Effect of hydralazine on nutritive flow to working canine gracilis skeletal muscle.

The direct smooth muscle vasodilator hydralazine has been used to treat exertional fatigue in patients with chronic heart failure. However, prior studies suggest that arteriolar vasodilators such as hydralazine may actually impair nutritive flow to working skeletal muscle by interfering with the distribution of blood flow within muscle. To investigate this possibility, tension development and metabolism were measured in nine vascularly isolated gracilis muscle preparations perfused at 90 mm Hg and stimulated to contract progressively at rates of 1, 3 and 6/s with each stage lasting 3 minutes. Studies were then repeated after 30 minutes of intraarterial hydralazine (0.02 to 0.12 mg/min). At rest, hydralazine decreased mean vascular resistance (+/- SEM) from 15.1 +/- 1.4 to 8.6 +/- 0.9 X 10(2) units (p less than 0.001) and increased blood flow from 6.4 +/- 0.7 to 11.4 +/- 1.2 ml/min (p less than 0.001), but did not change oxygen consumption (VO2) control, 18 +/- 1 versus hydralazine, 17 +/- 2 microliter/min).
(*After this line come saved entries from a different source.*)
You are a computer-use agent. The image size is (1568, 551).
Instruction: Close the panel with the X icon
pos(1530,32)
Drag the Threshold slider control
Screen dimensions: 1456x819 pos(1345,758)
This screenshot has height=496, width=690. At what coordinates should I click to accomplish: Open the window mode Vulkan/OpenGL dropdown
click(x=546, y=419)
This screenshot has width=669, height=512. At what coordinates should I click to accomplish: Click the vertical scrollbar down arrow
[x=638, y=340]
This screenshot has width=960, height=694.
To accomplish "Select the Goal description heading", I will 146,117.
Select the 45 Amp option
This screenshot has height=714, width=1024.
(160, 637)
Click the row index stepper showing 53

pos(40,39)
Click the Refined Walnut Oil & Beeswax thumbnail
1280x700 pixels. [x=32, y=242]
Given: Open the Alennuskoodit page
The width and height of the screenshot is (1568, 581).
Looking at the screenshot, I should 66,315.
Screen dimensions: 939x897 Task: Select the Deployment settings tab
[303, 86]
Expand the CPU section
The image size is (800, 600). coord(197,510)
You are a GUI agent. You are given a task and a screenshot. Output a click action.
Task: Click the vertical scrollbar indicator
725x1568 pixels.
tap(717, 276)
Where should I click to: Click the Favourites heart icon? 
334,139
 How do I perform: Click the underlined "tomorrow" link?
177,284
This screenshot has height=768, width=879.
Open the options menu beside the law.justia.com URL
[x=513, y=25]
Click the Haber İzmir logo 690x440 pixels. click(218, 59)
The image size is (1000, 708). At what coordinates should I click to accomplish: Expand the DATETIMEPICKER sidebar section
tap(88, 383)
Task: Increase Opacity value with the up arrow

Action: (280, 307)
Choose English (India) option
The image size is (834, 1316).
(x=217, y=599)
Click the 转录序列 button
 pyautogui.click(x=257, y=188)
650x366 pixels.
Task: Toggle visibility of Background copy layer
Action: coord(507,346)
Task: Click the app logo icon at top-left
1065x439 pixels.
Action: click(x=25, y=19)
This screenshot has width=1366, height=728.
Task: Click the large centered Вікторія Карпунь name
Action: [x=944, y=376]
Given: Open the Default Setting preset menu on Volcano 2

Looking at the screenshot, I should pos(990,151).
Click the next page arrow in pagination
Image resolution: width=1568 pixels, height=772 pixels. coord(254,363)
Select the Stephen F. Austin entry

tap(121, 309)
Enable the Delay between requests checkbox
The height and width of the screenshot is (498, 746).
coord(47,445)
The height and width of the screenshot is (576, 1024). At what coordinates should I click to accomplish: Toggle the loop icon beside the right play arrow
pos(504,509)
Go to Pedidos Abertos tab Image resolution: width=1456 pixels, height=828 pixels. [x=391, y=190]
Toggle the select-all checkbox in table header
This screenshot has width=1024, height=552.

Hydralazine also decreased vascular resistance and increased flow at a contraction rate of 1/s, but not at 3 and 6/s. Hydralazine had no effect on maximal VO2 (control, 254 +/- 18 versus hydralazine, 236 +/- 19 microliter/min), maximal developed tension (control, 353 +/- 90 versus hydralazine, 334 +/- 74 kg X min) or the response in venous lactate (control, 20.6 +/- 2.3 versus hydralazine, 18.1 +/- 2.0 mg/dl). Hydralazine also did not change muscle metabolism and function at contraction rates of 1 and 3/s. These data suggest that hydralazine does not adversely affect nutritive flow to working skeletal muscle.